Record memorizzati
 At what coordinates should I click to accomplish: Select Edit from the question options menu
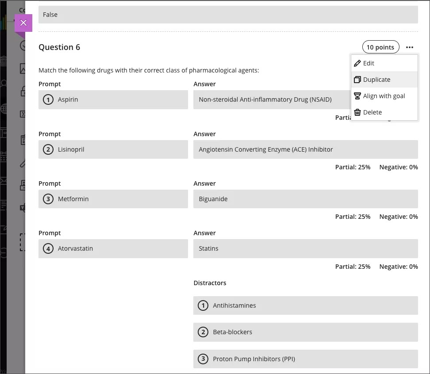click(x=369, y=63)
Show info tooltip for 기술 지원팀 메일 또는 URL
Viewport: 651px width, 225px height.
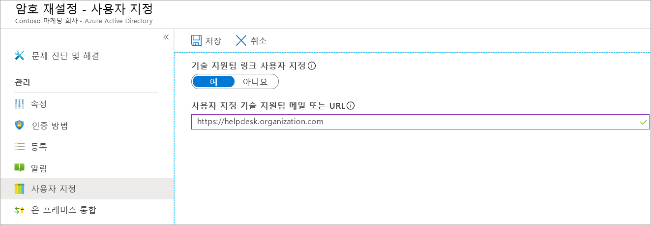(351, 105)
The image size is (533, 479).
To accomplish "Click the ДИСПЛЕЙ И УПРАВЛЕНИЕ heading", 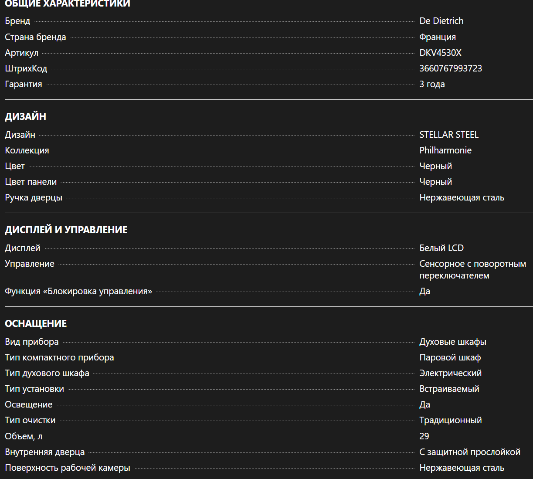I will (66, 230).
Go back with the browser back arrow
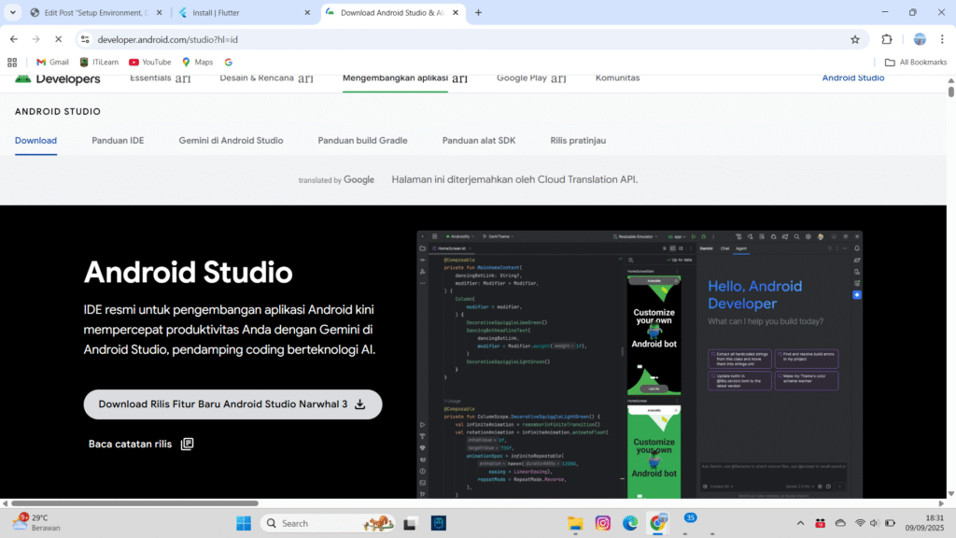 [13, 39]
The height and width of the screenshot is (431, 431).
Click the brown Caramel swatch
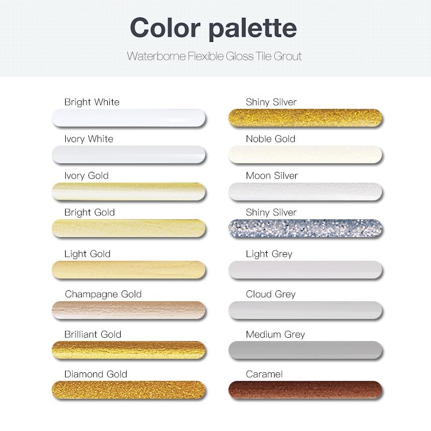click(x=305, y=390)
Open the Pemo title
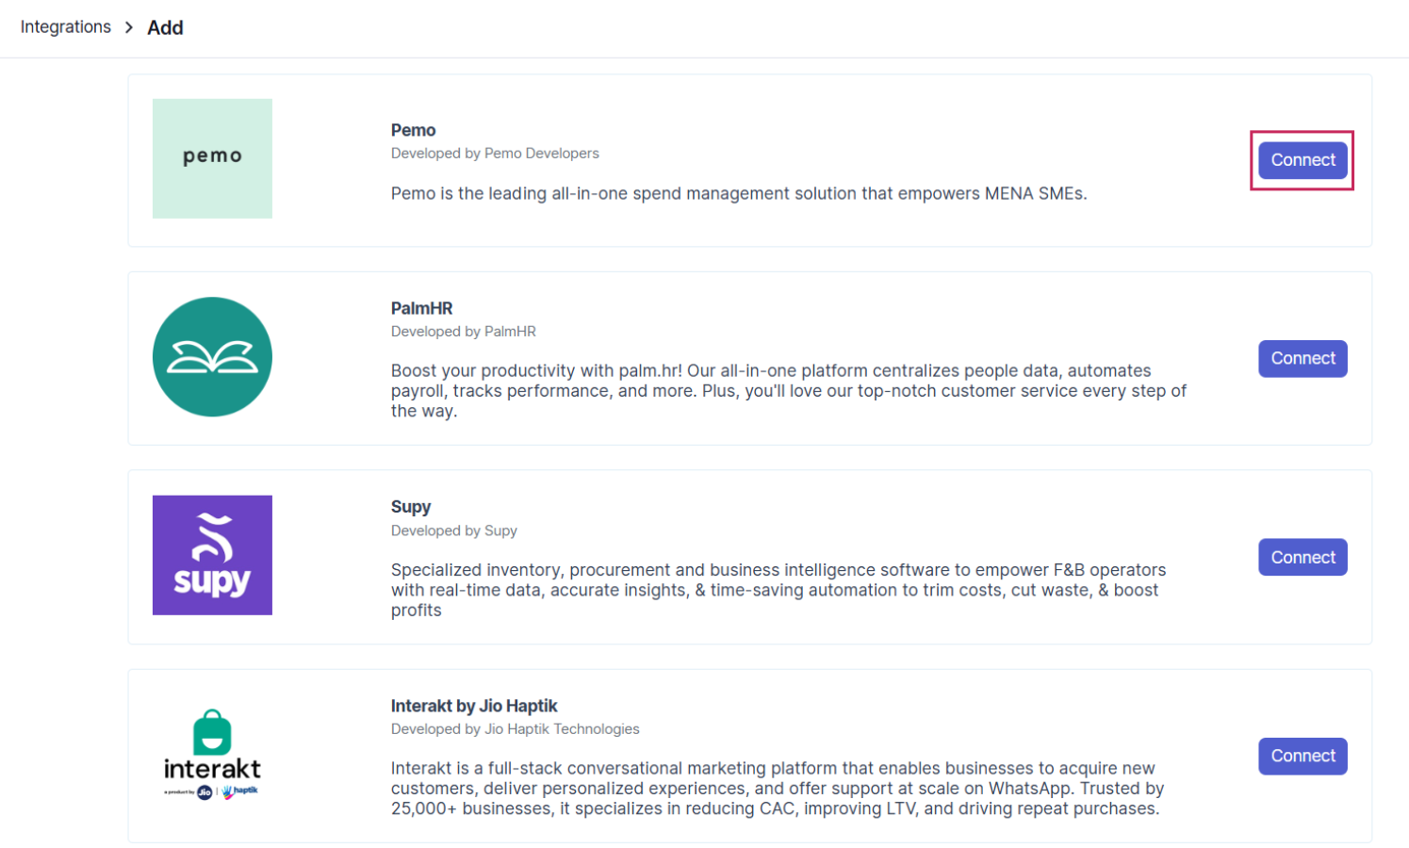The width and height of the screenshot is (1409, 848). (x=413, y=130)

→ **CONSEGNA**: Riscriva il tratto che va dalla riga contenente "Go back with the browser back arrow" fino all'ultima riga, estremi inclusi, sostituendo "Caramel" con "Hazelnut" e lasciando invariato tutto il resto. Ometta le immagini dalla risposta.

→ **SOLUZIONE DEL PROBLEMA**:
Go back with the browser back arrow
 [13, 39]
The height and width of the screenshot is (431, 431).
Click the brown Hazelnut swatch
click(x=305, y=390)
Open the Pemo title
The width and height of the screenshot is (1409, 848). (x=413, y=130)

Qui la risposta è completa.